RAPID PROTOTYPING Investments in the rapid prototyping process have enabled the foundry to make new patterns to manufacture parts
Engineering solutions provider Weir Minerals successfully completed trial castings on new materials for the business’s Trio product range at its Heavy Bay Foundry, in Port Elizabeth, last month.
The range comprises a series of crushers, screens, washers and conveyors that are developed for the aggregate, mining, recycling and industrial minerals industries.
The new material formulation of the trial castings was designed by one of Weir Minerals’ senior research metallurgists at the division’s Materials Technology Centre, in Australia.
“We had to be very innovative in terms of processing this material and getting it to a manufactured state in South Africa,” says Weir Minerals operations director Grant Ramsden, who compliments the team on getting the material formulation and process correct the first time.
The outcome and value of the new material formulation in upcoming deals is expected to be confirmed by the end of the trial period this month.
Having bought the foundry in 2013 to support business in South Africa, as well as exports from the country, Ramsden notes that it has since undergone several upgrades – including technology, system and process upgrades – and now includes Weir Production Systems and the implementation of best practice on site.
New equipment, including a three axis milling machine, as well as updated technology and rapid prototyping, have also been added to the foundry.
“The rapid prototyping process enables us to make new patterns to manufacture parts, such as a new working pump, which can be manufactured in nine weeks.
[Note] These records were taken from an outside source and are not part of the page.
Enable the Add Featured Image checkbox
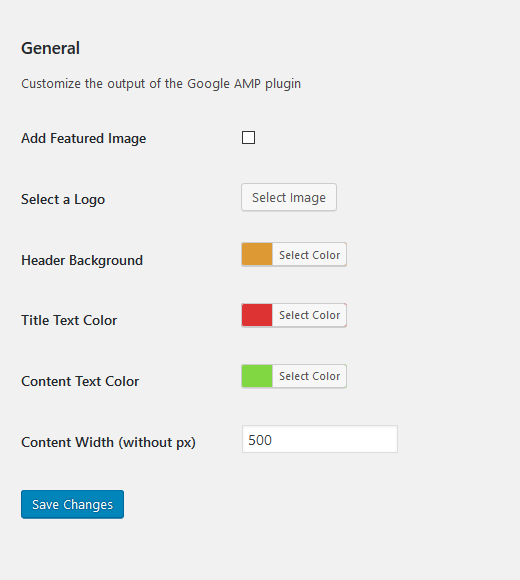Viewport: 520px width, 580px height. [x=248, y=138]

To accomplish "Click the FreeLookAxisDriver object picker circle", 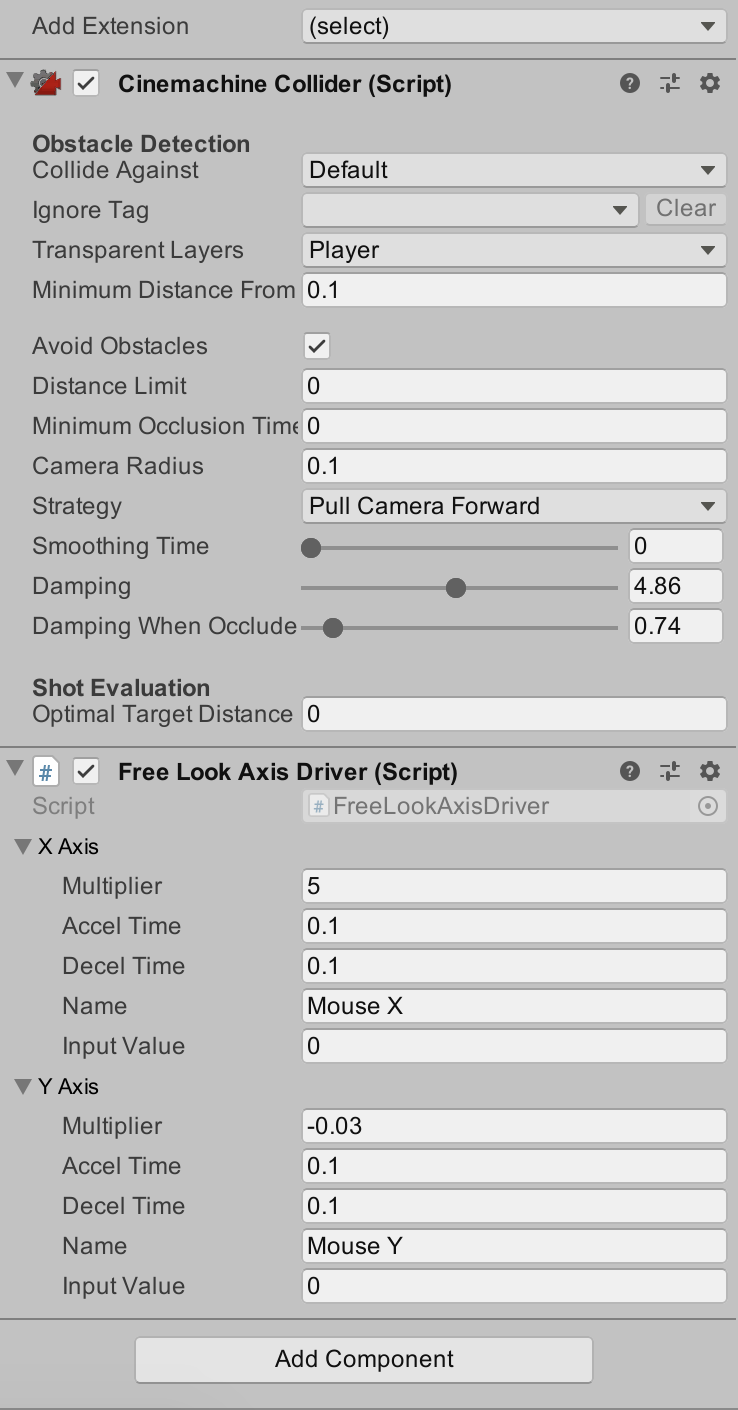I will pyautogui.click(x=708, y=806).

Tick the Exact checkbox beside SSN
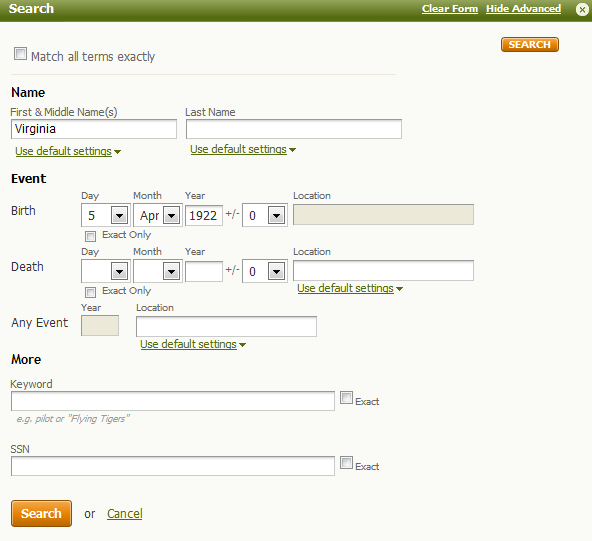pos(346,462)
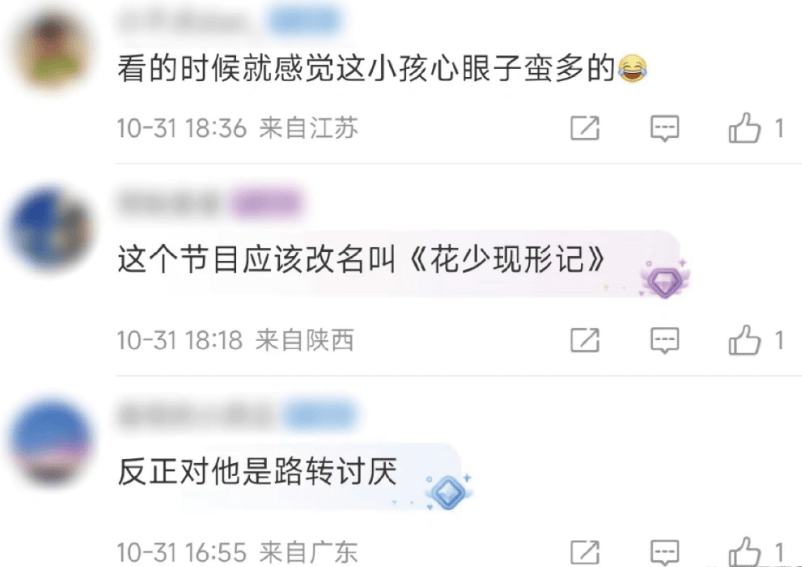Tap the purple tag beside the second username

(x=266, y=203)
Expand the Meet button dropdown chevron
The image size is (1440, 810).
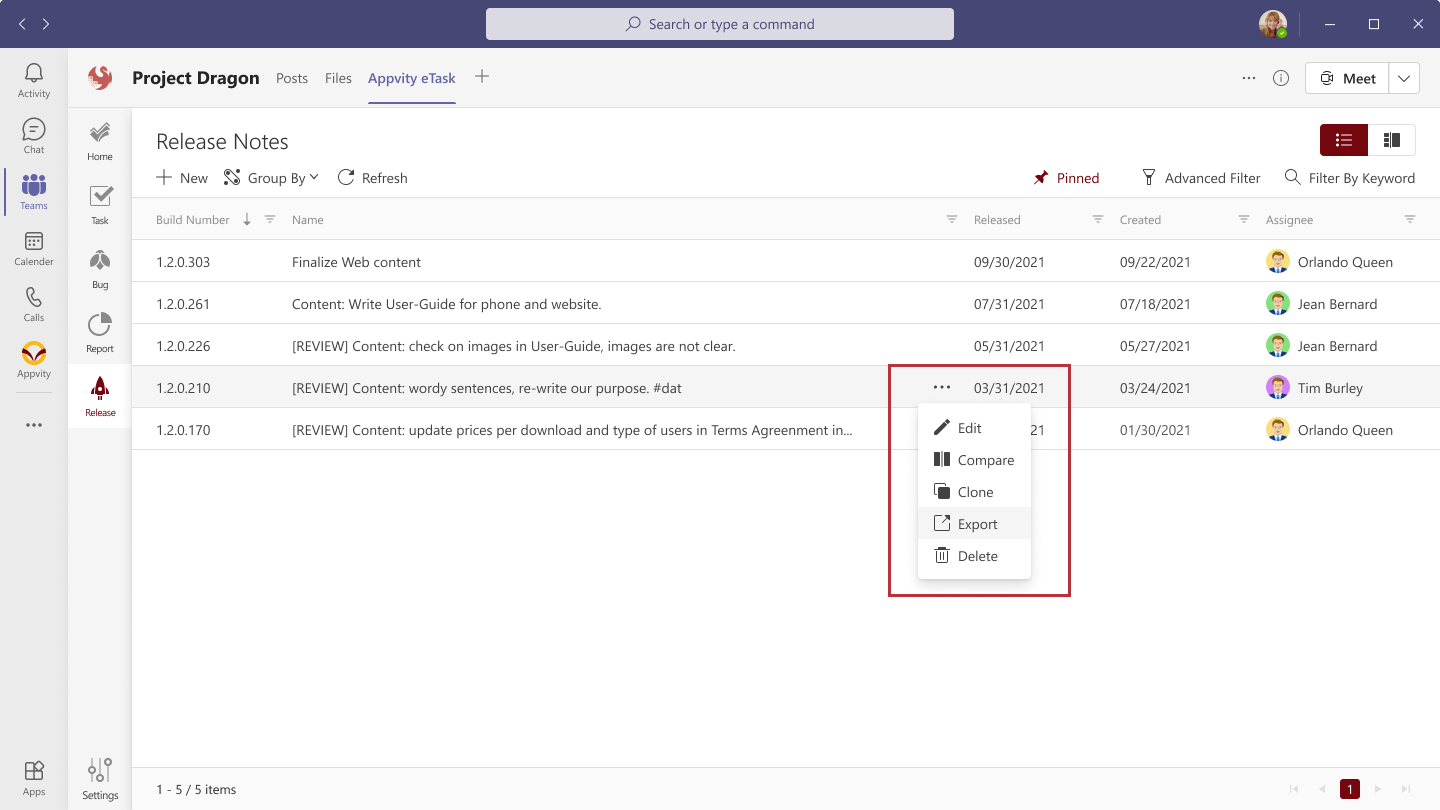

Normally, the process of manufacturing parts can take between 20 to 24 weeks,” Ramsden adds.
The foundry also uses the Magmasoft software, which accurately simulates casting methods; this allows for yields of up to 76% at the operation, thereby improving the efficiency of manufacturing.
Secondary Sand Plant
In line with efficiency and product development at the Port Elizabeth foundry, Weir Minerals implemented a major capital project and upgraded the sand plants.
The secondary sand plant deploys magnetic separation technology to extract chromite sand added to furan sand during the moulding process. The plant also scrubs the resin from the sand, which is used for the moulds, through attrition. The recovered sand can then be reused, with the process resulting in significant savings in sand disposal, resin and the buying of new sand.
“The process at the plant enables us to dump less sand, which reduces the load on landfills and saves costs on new sand, which is then used to dilute the furan sand,” Ramsden explains.
He enthuses that this process allows for an environmental improvement, as it lessens the carbon footprint of the foundry. The project reduced landfill by 10% and reduced atmospheric dust by 40%.
Ramsden also notes that collaboration on projects, sites, best practice methods and the safety of employees are some of the key topics at Weir Minerals’ annual foundry conference, which will be held in Chile in July.
The teams established a best practice scorecard at the conference in Port Elizabeth in August 2016. The scorecard will be reviewed for progress and new best practice items will be added.
Discussions will also include the environmental effects of foundries and energy savings, as well as the efficiency and quality of products, says Ramsden.